ABOUT THIS EXERCISE: Every line of the material should be output exactly as written.

DATA SUPPLIED:
----------

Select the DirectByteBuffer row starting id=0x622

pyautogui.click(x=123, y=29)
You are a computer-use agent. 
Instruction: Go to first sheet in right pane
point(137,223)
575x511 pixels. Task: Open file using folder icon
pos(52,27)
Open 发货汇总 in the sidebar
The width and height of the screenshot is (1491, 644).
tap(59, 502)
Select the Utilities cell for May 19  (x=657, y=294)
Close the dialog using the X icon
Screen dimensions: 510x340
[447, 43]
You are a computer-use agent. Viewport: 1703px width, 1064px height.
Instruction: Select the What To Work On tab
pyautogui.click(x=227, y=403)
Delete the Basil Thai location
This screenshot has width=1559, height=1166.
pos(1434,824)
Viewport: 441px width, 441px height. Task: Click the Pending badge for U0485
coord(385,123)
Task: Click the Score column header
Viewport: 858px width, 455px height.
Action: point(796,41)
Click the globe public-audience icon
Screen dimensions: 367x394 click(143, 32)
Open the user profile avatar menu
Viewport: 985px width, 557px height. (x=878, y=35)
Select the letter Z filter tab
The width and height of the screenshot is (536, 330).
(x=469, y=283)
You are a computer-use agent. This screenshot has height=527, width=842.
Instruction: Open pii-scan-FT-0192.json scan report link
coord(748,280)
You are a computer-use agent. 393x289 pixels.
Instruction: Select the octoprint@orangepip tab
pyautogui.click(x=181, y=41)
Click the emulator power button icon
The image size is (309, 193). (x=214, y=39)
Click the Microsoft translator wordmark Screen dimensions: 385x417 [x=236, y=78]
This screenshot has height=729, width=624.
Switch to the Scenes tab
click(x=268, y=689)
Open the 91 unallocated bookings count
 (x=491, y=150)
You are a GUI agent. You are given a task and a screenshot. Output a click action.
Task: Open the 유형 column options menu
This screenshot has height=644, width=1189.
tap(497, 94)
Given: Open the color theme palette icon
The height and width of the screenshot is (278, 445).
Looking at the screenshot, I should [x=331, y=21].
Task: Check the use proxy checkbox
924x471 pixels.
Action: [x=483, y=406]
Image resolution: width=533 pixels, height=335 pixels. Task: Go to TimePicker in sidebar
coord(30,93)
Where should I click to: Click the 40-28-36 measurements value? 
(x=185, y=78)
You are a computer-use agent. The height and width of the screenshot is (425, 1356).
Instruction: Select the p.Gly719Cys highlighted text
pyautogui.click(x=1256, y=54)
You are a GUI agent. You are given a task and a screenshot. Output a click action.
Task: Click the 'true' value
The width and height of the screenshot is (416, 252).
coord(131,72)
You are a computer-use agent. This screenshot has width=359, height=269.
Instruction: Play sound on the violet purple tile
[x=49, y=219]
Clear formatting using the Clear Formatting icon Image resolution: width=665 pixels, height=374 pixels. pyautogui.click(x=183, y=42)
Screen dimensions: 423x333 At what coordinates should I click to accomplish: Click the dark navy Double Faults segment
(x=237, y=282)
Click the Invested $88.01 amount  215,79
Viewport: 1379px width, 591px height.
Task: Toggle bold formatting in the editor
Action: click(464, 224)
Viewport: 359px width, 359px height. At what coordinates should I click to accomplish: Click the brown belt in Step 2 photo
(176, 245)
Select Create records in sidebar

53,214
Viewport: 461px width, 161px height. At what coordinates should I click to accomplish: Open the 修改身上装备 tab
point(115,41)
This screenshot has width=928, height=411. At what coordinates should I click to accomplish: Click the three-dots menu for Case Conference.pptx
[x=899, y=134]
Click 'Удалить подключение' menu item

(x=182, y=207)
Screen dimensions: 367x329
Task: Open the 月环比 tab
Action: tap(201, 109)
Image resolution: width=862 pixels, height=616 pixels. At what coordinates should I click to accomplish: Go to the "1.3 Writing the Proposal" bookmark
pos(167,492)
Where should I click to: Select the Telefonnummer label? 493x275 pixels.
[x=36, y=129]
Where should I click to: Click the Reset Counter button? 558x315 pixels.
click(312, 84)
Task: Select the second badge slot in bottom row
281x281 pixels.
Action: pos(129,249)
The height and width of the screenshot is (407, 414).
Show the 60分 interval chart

----------

RESULT OF THE TASK:
Select the DirectByteBuffer row starting id=0x622

pyautogui.click(x=123, y=29)
You are a computer-use agent. 
Instruction: Go to first sheet in right pane
point(137,223)
575x511 pixels. Task: Open file using folder icon
pos(52,27)
Open 发货汇总 in the sidebar
The width and height of the screenshot is (1491, 644).
tap(59, 502)
Select the Utilities cell for May 19  (x=657, y=294)
Close the dialog using the X icon
Screen dimensions: 510x340
[447, 43]
You are a computer-use agent. Viewport: 1703px width, 1064px height.
Instruction: Select the What To Work On tab
pyautogui.click(x=227, y=403)
Delete the Basil Thai location
This screenshot has width=1559, height=1166.
pos(1434,824)
Viewport: 441px width, 441px height. Task: Click the Pending badge for U0485
coord(385,123)
Task: Click the Score column header
Viewport: 858px width, 455px height.
Action: point(796,41)
Click the globe public-audience icon
Screen dimensions: 367x394 click(143, 32)
Open the user profile avatar menu
Viewport: 985px width, 557px height. (x=878, y=35)
Select the letter Z filter tab
The width and height of the screenshot is (536, 330).
(x=469, y=283)
You are a computer-use agent. This screenshot has height=527, width=842.
Instruction: Open pii-scan-FT-0192.json scan report link
coord(748,280)
You are a computer-use agent. 393x289 pixels.
Instruction: Select the octoprint@orangepip tab
pyautogui.click(x=181, y=41)
Click the emulator power button icon
The image size is (309, 193). (x=214, y=39)
Click the Microsoft translator wordmark Screen dimensions: 385x417 [x=236, y=78]
This screenshot has height=729, width=624.
Switch to the Scenes tab
click(x=268, y=689)
Open the 91 unallocated bookings count
 (x=491, y=150)
You are a GUI agent. You are given a task and a screenshot. Output a click action.
Task: Open the 유형 column options menu
This screenshot has height=644, width=1189.
tap(497, 94)
Given: Open the color theme palette icon
The height and width of the screenshot is (278, 445).
Looking at the screenshot, I should [x=331, y=21].
Task: Check the use proxy checkbox
924x471 pixels.
Action: [x=483, y=406]
Image resolution: width=533 pixels, height=335 pixels. Task: Go to TimePicker in sidebar
coord(30,93)
Where should I click to: Click the 40-28-36 measurements value? 
(x=185, y=78)
You are a computer-use agent. The height and width of the screenshot is (425, 1356).
Instruction: Select the p.Gly719Cys highlighted text
pyautogui.click(x=1256, y=54)
You are a GUI agent. You are given a task and a screenshot. Output a click action.
Task: Click the 'true' value
The width and height of the screenshot is (416, 252).
coord(131,72)
You are a computer-use agent. This screenshot has width=359, height=269.
Instruction: Play sound on the violet purple tile
[x=49, y=219]
Clear formatting using the Clear Formatting icon Image resolution: width=665 pixels, height=374 pixels. pyautogui.click(x=183, y=42)
Screen dimensions: 423x333 At what coordinates should I click to accomplish: Click the dark navy Double Faults segment
(x=237, y=282)
Click the Invested $88.01 amount  215,79
Viewport: 1379px width, 591px height.
Task: Toggle bold formatting in the editor
Action: click(464, 224)
Viewport: 359px width, 359px height. At what coordinates should I click to accomplish: Click the brown belt in Step 2 photo
(176, 245)
Select Create records in sidebar

53,214
Viewport: 461px width, 161px height. At what coordinates should I click to accomplish: Open the 修改身上装备 tab
point(115,41)
This screenshot has width=928, height=411. At what coordinates should I click to accomplish: Click the three-dots menu for Case Conference.pptx
[x=899, y=134]
Click 'Удалить подключение' menu item

(x=182, y=207)
Screen dimensions: 367x329
Task: Open the 月环比 tab
Action: tap(201, 109)
Image resolution: width=862 pixels, height=616 pixels. At what coordinates should I click to accomplish: Go to the "1.3 Writing the Proposal" bookmark
pos(167,492)
Where should I click to: Select the Telefonnummer label? 493x275 pixels.
[x=36, y=129]
Where should I click to: Click the Reset Counter button? 558x315 pixels.
click(312, 84)
Task: Select the second badge slot in bottom row
281x281 pixels.
Action: pos(129,249)
The height and width of the screenshot is (407, 414).
Show the 60分 interval chart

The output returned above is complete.